Architecting COVID-19 Mass Vaccination Campaigns Using Best Practices

By Jason S. Lee, PhD and Members of The Open Group Healthcare Forum

On February 19, 2021, The Open Group published its best practice Guide for stakeholders involved in planning and conducting COVID-19 mass vaccination campaigns. Although campaigns evolve with changing circumstances, the major themes discussed in the Guide serve as stable guideposts for architecting a global response to the pandemic.

Intended Audience

The Guide is intended for national, regional, and local authorities who are responsible for managing the organization, operation, and monitoring of COVID-19 mass vaccination campaigns. It is also written for campaign partners whose work must be coordinated and collaborative to ensure success in controlling the pandemic.

Intended Use

Its intended use is to provide the reader with a reference model for how to plan, conduct, monitor, and manage a mass vaccination campaign. It can be used as a standalone guide or as additional guidance with existing plans.

Background

In the final month of 2019 a new coronavirus, designated as Severe Acute Respiratory Syndrome Coronavirus-2 (SARS-CoV-2), was detected in Wuhan, China, a city of 11 million. On January 11, 2020, its genetic sequence was published.[1] At the end of January, the World Health Organization (WHO) declared COVID-19 “a public health emergency of international concern”. Just five weeks later, on March 11, 2020, WHO declared the COVID-19 infectious disease outbreak a global pandemic.

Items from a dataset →

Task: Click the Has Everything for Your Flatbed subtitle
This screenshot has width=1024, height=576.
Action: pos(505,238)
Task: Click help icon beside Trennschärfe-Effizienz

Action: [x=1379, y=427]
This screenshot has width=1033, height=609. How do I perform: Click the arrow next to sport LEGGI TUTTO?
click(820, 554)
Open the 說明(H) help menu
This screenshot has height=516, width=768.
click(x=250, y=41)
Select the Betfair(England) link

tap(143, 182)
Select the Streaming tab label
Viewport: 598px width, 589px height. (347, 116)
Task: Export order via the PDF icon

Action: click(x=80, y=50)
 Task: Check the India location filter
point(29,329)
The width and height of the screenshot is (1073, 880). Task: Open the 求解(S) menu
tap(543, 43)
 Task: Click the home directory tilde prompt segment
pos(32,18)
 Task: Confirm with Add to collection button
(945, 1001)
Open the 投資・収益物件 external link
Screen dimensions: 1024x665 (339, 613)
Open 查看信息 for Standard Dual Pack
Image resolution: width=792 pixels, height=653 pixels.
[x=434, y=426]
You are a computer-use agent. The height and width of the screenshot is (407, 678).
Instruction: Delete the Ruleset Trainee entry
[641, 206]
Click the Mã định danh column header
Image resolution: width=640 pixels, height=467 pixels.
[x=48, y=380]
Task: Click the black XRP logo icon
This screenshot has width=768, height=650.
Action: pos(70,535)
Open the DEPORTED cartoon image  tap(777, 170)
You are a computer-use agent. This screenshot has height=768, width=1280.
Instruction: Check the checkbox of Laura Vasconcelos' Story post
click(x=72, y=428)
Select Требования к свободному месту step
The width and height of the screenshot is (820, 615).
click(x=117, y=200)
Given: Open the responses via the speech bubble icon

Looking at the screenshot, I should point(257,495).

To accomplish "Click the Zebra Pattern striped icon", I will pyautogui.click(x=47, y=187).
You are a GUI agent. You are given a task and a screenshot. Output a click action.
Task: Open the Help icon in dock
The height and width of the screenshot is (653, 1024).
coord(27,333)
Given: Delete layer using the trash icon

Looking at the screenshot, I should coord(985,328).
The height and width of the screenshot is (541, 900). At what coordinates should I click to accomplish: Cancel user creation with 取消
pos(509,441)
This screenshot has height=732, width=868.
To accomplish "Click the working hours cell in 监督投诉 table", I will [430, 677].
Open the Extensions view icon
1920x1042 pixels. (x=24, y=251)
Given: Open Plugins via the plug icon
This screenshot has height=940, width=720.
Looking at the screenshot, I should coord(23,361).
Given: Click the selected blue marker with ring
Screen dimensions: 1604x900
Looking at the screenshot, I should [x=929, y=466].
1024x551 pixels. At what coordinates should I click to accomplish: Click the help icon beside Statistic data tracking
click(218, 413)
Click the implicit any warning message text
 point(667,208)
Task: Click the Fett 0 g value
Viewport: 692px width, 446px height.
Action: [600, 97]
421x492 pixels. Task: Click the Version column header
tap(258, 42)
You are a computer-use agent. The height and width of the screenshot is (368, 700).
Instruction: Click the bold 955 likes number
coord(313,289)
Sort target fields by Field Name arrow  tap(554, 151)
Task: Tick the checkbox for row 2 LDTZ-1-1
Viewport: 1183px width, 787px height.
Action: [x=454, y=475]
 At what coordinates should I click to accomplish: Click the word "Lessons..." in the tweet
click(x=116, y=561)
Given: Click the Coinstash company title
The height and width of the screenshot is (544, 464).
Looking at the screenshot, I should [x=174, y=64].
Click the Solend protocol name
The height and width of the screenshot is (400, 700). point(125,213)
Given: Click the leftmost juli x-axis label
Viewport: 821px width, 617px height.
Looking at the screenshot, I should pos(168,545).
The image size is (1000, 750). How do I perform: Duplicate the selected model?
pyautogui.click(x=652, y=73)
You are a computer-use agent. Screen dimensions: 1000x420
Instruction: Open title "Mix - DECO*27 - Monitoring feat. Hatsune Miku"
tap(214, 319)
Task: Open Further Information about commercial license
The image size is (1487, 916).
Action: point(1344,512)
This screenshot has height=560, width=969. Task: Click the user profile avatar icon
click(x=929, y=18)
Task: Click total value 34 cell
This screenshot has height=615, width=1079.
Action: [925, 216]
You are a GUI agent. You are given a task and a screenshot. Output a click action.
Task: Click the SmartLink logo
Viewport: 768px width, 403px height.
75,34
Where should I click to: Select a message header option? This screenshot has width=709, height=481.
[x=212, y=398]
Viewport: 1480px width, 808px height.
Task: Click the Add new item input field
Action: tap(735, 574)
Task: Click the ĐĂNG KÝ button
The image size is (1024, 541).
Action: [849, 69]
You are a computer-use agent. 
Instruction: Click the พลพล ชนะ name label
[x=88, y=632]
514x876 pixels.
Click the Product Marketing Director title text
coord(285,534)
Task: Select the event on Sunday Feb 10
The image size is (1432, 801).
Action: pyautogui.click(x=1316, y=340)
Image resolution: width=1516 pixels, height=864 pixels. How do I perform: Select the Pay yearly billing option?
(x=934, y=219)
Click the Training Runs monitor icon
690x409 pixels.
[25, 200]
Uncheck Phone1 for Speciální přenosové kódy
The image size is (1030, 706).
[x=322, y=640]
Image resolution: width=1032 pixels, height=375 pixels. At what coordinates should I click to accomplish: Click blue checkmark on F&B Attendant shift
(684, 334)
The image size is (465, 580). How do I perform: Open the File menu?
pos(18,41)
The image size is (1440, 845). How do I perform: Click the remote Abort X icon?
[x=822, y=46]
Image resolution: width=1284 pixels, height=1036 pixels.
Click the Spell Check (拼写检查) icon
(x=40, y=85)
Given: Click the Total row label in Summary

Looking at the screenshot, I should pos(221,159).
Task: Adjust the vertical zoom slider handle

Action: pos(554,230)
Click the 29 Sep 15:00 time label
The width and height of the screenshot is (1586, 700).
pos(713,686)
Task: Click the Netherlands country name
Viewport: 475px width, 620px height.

WHAT TO PRODUCE → What is the full text of the article on architecting COVID-19 mass vaccination campaigns? Quote it word for word, from start to finish.

YOUR SOLUTION →
Architecting COVID-19 Mass Vaccination Campaigns Using Best Practices

By Jason S. Lee, PhD and Members of The Open Group Healthcare Forum

On February 19, 2021, The Open Group published its best practice Guide for stakeholders involved in planning and conducting COVID-19 mass vaccination campaigns. Although campaigns evolve with changing circumstances, the major themes discussed in the Guide serve as stable guideposts for architecting a global response to the pandemic.

Intended Audience

The Guide is intended for national, regional, and local authorities who are responsible for managing the organization, operation, and monitoring of COVID-19 mass vaccination campaigns. It is also written for campaign partners whose work must be coordinated and collaborative to ensure success in controlling the pandemic.

Intended Use

Its intended use is to provide the reader with a reference model for how to plan, conduct, monitor, and manage a mass vaccination campaign. It can be used as a standalone guide or as additional guidance with existing plans.

Background

In the final month of 2019 a new coronavirus, designated as Severe Acute Respiratory Syndrome Coronavirus-2 (SARS-CoV-2), was detected in Wuhan, China, a city of 11 million. On January 11, 2020, its genetic sequence was published.[1] At the end of January, the World Health Organization (WHO) declared COVID-19 “a public health emergency of international concern”. Just five weeks later, on March 11, 2020, WHO declared the COVID-19 infectious disease outbreak a global pandemic.